Acetylcholinesterase (AChE) is a hydrolytic enzyme which has been linked to the pathological progression of the neurodegenerative disease, Alzheimer’s disease (AD). AD is thought to be driven by the toxic amyloid-β (Aβ) peptide, which derives from proteolytic cleavage of amyloid precursor protein (APP). Here, release of AChE from two neuronal cell lines, SN56 and SH-SY5Y, was investigated and found to be driven by at least two distinct pathways, shedding and exocytosis. The former was found to be mediated by an unknown metalloprotease, sensitive to the inhibitor batimastat. Shedding was also found to be dependent on the action of protein disulphide isomerase. The cellular release of AChE was potentiated by agonism of muscarinic acetylcholine receptors (mAChRs) by carbachol. This process was found to derive, in part, from transcriptional upregulation of AChE by mAChRs, likely involving the Egr-1 transcription factor.

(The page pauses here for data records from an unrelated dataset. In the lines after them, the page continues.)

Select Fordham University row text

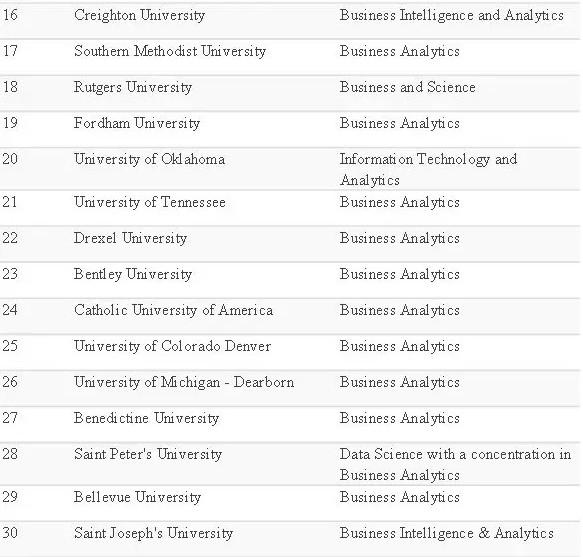point(137,124)
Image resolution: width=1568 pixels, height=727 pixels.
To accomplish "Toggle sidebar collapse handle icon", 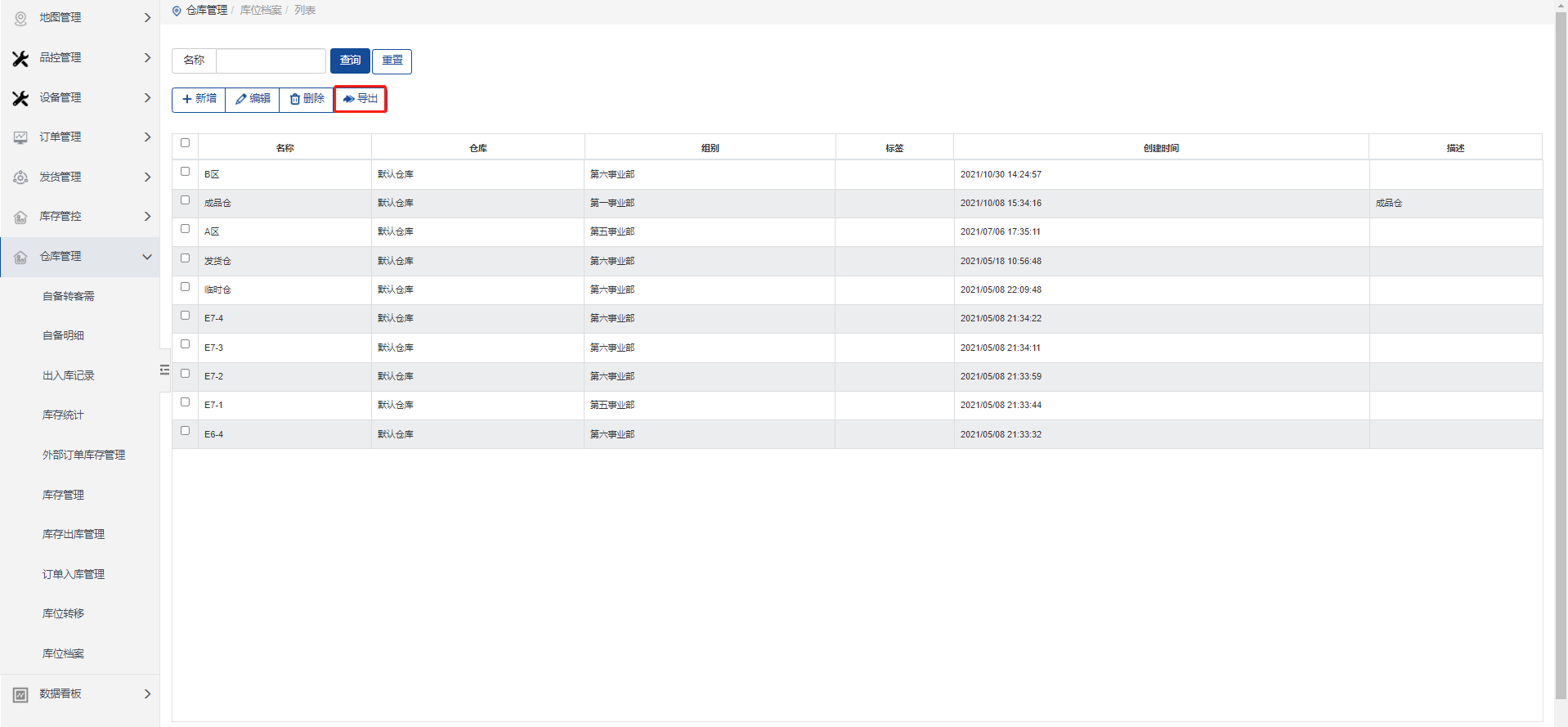I will point(164,370).
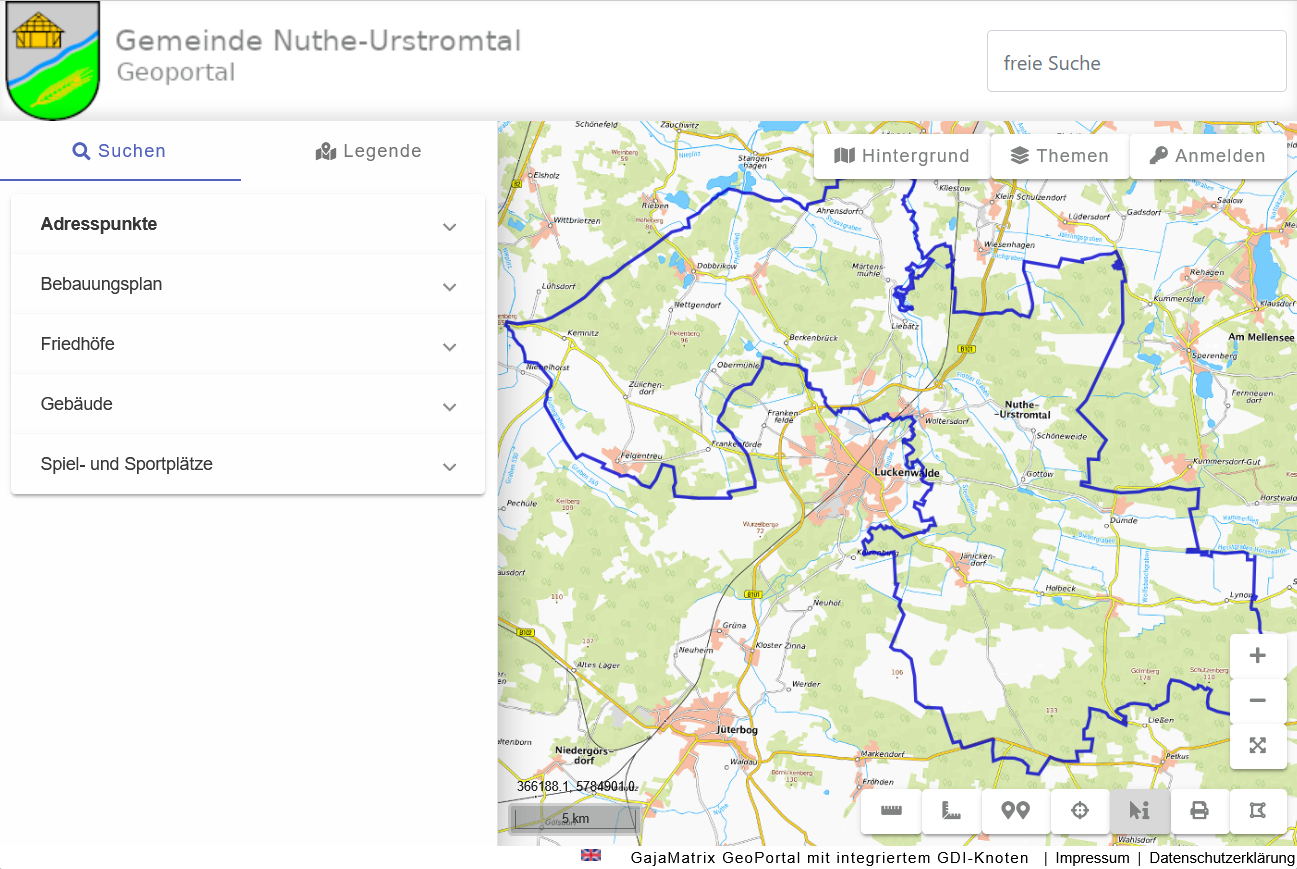The height and width of the screenshot is (869, 1297).
Task: Click the printer icon to print map
Action: 1199,811
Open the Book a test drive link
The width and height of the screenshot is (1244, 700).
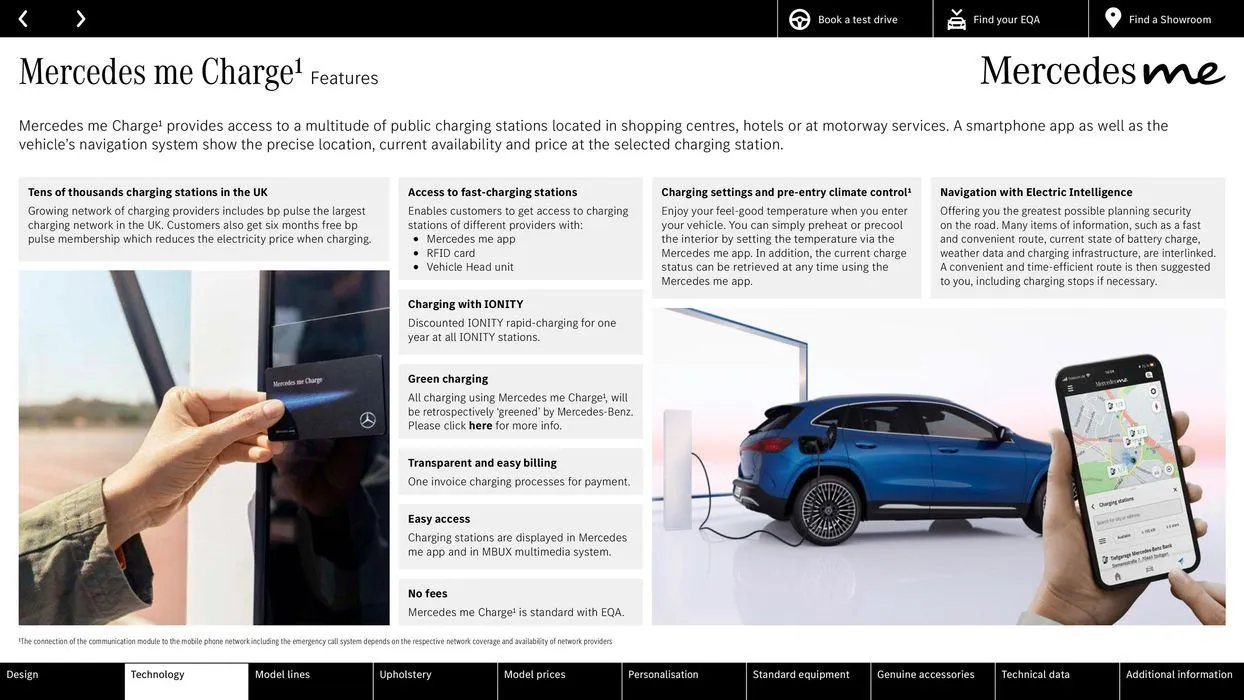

Subsequent work established, for the first time, a mechanistic link between APP and regulation of AChE expression. Over-expression of APP in neuronal cell lines led to reductions of AChE mRNA, protein and catalytic activity. Assessment of other cholinergic genes revealed repression, by APP, of the membrane anchor of AChE, PRiMA, but no changes in mRNA levels of butyrylcholinesterase or the high affinity choline transporter, CHT. This regulatory relationship between APP and AChE was confirmed when knockdown of APP in wild type SN56 cells resulted in a significant increase in AChE mRNA. The ability of APP to repress AChE transcription was shown to be independent of proteolytic processing of the former, as inhibition of each of the secretase enzymes responsible for APP proteolysis had no effect on AChE activity. However, APP-mediated repression of AChE was dependent on the N-terminal, extracellular E1 domain and specifically the copper-binding domain within. Deletion of these domains completely ablated the ability of APP to effect transcriptional repression of AChE.
These studies have implications for greater understanding of the role of the cholinergic system and AChE in the pathological progression of AD. This work further elucidates a physiological role for APP, the perturbation of which may contribute to neurodegeneration.